RE: crash: write_sb_page walks mddev.disks without holding reconfig_mutex

"Dailey, Nate" <Nate.Dailey@xxxxxxxxxxx> · Tue, 15 Jul 2008 15:48:35 -0400

Thank you for getting back to me... I'll give your patch a shot.

Nate

 

-----Original Message-----
From: linux-raid-owner@xxxxxxxxxxxxxxx
[mailto:linux-raid-owner@xxxxxxxxxxxxxxx] On Behalf Of Neil Brown
Sent: Monday, July 14, 2008 8:37 PM
To: Dailey, Nate
Cc: linux-raid@xxxxxxxxxxxxxxx; mingo@xxxxxxxxxx
Subject: Re: crash: write_sb_page walks mddev.disks without holding
reconfig_mutex

On Monday July 14, Nate.Dailey@xxxxxxxxxxx wrote:
> Hitting several related crashes, and looking for advice/help...
> 
> I'm using MD raid1 under RHEL 5 update 2 (kernel 2.6.18-92.el5). I've
> also incorporated a few upstream patches to address various bugs, but
> don't believe any of these are causing what I'm now seeing.
> 
> I've hit 3 different crashes that all involve an rdev being ripped out
> from under someone walking the mddev.disks list. It looks like the
> reconfig_mutex is supposed to prevent this.
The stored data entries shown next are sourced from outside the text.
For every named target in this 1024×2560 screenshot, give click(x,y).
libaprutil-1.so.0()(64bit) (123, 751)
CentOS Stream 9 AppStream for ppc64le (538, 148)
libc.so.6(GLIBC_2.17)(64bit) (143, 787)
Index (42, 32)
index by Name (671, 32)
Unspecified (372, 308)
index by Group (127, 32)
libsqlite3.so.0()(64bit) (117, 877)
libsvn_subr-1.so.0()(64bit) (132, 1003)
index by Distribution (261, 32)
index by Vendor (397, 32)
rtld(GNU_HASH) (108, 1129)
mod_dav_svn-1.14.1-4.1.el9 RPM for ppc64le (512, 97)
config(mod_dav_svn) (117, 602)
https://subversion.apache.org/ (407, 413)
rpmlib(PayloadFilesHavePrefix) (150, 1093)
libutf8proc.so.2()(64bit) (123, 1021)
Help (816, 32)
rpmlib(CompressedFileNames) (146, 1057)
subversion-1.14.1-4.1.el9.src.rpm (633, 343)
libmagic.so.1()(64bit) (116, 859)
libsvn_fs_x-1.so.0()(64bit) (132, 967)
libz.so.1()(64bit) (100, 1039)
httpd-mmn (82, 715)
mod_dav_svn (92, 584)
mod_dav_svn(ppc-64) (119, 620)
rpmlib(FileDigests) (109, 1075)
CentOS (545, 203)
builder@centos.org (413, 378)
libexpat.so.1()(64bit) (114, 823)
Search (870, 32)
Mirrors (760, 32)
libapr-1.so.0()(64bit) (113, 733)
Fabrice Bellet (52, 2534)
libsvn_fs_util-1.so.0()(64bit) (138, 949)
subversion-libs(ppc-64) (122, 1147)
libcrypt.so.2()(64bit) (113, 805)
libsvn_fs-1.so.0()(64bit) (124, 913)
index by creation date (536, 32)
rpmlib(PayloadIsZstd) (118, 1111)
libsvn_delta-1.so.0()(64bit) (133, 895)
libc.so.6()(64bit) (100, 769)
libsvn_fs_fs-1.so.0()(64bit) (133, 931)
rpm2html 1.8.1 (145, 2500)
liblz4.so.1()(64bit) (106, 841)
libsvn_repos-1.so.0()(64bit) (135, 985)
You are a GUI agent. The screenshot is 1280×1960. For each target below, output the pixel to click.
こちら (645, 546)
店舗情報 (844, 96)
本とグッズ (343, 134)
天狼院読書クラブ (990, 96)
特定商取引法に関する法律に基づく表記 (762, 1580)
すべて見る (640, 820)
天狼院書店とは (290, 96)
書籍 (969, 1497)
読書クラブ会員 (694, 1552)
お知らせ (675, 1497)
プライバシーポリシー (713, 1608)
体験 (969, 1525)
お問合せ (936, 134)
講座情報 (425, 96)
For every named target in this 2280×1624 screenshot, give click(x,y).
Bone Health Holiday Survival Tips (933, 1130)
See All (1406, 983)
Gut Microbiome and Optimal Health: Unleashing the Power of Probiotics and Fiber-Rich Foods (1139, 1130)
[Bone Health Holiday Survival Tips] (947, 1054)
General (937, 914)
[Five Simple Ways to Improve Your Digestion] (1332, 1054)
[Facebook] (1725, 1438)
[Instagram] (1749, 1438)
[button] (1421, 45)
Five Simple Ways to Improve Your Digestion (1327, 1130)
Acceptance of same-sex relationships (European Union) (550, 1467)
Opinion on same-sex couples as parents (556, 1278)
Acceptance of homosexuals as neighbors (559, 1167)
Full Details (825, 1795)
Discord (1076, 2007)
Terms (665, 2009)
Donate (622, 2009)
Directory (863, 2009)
Thanks for reporting this.
You are right.  The mddev.disks list is not being protected properly.
It is only ever changed under reconfig_mutex, and lots of the accesses
are under the same mutex.  However I count three that are not:
    write_sb_page (which you found)
    match_mddev_units
    is_mddev_idle

It is not really appropriate to take reconfig_mutex in these cases.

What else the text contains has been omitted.